**Written exercise:** Could you render the whole listing below as a numbered list and leave out the blank lines?

[Recorded data]
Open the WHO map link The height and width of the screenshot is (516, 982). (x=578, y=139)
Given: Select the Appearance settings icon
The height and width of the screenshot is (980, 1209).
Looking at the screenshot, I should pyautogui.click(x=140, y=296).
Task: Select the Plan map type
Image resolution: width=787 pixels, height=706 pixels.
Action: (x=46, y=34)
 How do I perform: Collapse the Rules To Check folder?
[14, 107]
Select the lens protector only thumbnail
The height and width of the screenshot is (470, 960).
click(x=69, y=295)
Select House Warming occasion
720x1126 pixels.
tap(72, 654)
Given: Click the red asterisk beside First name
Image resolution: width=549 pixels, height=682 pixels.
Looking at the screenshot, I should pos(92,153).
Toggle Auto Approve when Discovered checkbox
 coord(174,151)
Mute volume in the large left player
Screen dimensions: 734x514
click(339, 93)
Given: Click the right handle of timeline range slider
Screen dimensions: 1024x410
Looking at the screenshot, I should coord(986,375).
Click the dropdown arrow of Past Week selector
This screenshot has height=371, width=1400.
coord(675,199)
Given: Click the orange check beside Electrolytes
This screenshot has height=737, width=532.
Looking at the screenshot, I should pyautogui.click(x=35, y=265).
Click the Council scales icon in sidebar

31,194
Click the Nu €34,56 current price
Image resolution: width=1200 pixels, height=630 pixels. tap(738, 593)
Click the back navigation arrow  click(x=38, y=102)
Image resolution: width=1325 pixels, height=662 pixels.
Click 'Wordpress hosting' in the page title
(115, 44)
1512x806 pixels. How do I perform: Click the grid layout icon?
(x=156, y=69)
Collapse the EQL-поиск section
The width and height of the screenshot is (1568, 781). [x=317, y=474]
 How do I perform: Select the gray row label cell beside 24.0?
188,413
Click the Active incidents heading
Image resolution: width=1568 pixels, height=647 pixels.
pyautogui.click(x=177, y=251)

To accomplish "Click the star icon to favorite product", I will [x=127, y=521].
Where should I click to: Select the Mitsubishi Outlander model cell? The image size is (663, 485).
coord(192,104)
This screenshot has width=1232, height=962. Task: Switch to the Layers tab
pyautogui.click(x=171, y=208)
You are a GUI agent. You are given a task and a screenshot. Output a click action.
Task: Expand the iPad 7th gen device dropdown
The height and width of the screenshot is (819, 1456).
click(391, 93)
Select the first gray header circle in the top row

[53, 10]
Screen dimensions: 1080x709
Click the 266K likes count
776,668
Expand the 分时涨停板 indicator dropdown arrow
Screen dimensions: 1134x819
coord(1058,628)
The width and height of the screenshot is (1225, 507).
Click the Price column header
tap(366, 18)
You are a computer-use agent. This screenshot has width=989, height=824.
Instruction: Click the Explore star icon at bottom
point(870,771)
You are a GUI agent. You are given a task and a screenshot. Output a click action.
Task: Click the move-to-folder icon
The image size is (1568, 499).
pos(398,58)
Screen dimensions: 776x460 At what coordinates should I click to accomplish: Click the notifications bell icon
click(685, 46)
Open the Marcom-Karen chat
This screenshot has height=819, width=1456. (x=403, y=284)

**Written answer:**
1. Open the WHO map link The height and width of the screenshot is (516, 982). (x=578, y=139)
2. Given: Select the Appearance settings icon
3. The height and width of the screenshot is (980, 1209).
4. Looking at the screenshot, I should pyautogui.click(x=140, y=296).
5. Task: Select the Plan map type
6. Image resolution: width=787 pixels, height=706 pixels.
7. Action: (x=46, y=34)
8.  How do I perform: Collapse the Rules To Check folder?
9. [14, 107]
10. Select the lens protector only thumbnail
11. The height and width of the screenshot is (470, 960).
12. click(x=69, y=295)
13. Select House Warming occasion
14. 720x1126 pixels.
15. tap(72, 654)
16. Given: Click the red asterisk beside First name
17. Image resolution: width=549 pixels, height=682 pixels.
18. Looking at the screenshot, I should pos(92,153).
19. Toggle Auto Approve when Discovered checkbox
20.  coord(174,151)
21. Mute volume in the large left player
22. Screen dimensions: 734x514
23. click(339, 93)
24. Given: Click the right handle of timeline range slider
25. Screen dimensions: 1024x410
26. Looking at the screenshot, I should coord(986,375).
27. Click the dropdown arrow of Past Week selector
28. This screenshot has height=371, width=1400.
29. coord(675,199)
30. Given: Click the orange check beside Electrolytes
31. This screenshot has height=737, width=532.
32. Looking at the screenshot, I should pyautogui.click(x=35, y=265).
33. Click the Council scales icon in sidebar
34. 31,194
35. Click the Nu €34,56 current price
36. Image resolution: width=1200 pixels, height=630 pixels. tap(738, 593)
37. Click the back navigation arrow  click(x=38, y=102)
38. Image resolution: width=1325 pixels, height=662 pixels.
39. Click 'Wordpress hosting' in the page title
40. (115, 44)
41. 1512x806 pixels. How do I perform: Click the grid layout icon?
42. (x=156, y=69)
43. Collapse the EQL-поиск section
44. The width and height of the screenshot is (1568, 781). [x=317, y=474]
45.  How do I perform: Select the gray row label cell beside 24.0?
46. 188,413
47. Click the Active incidents heading
48. Image resolution: width=1568 pixels, height=647 pixels.
49. pyautogui.click(x=177, y=251)
50. To accomplish "Click the star icon to favorite product", I will [x=127, y=521].
51. Where should I click to: Select the Mitsubishi Outlander model cell? The image size is (663, 485).
52. coord(192,104)
53. This screenshot has width=1232, height=962. Task: Switch to the Layers tab
54. pyautogui.click(x=171, y=208)
55. You are a GUI agent. You are given a task and a screenshot. Output a click action.
56. Task: Expand the iPad 7th gen device dropdown
57. The height and width of the screenshot is (819, 1456).
58. click(391, 93)
59. Select the first gray header circle in the top row
60. [53, 10]
61. Screen dimensions: 1080x709
62. Click the 266K likes count
63. 776,668
64. Expand the 分时涨停板 indicator dropdown arrow
65. Screen dimensions: 1134x819
66. coord(1058,628)
67. The width and height of the screenshot is (1225, 507).
68. Click the Price column header
69. tap(366, 18)
70. You are a computer-use agent. This screenshot has width=989, height=824.
71. Instruction: Click the Explore star icon at bottom
72. point(870,771)
73. You are a GUI agent. You are given a task and a screenshot. Output a click action.
74. Task: Click the move-to-folder icon
75. The image size is (1568, 499).
76. pos(398,58)
77. Screen dimensions: 776x460 At what coordinates should I click to accomplish: Click the notifications bell icon
78. click(685, 46)
79. Open the Marcom-Karen chat
80. This screenshot has height=819, width=1456. (x=403, y=284)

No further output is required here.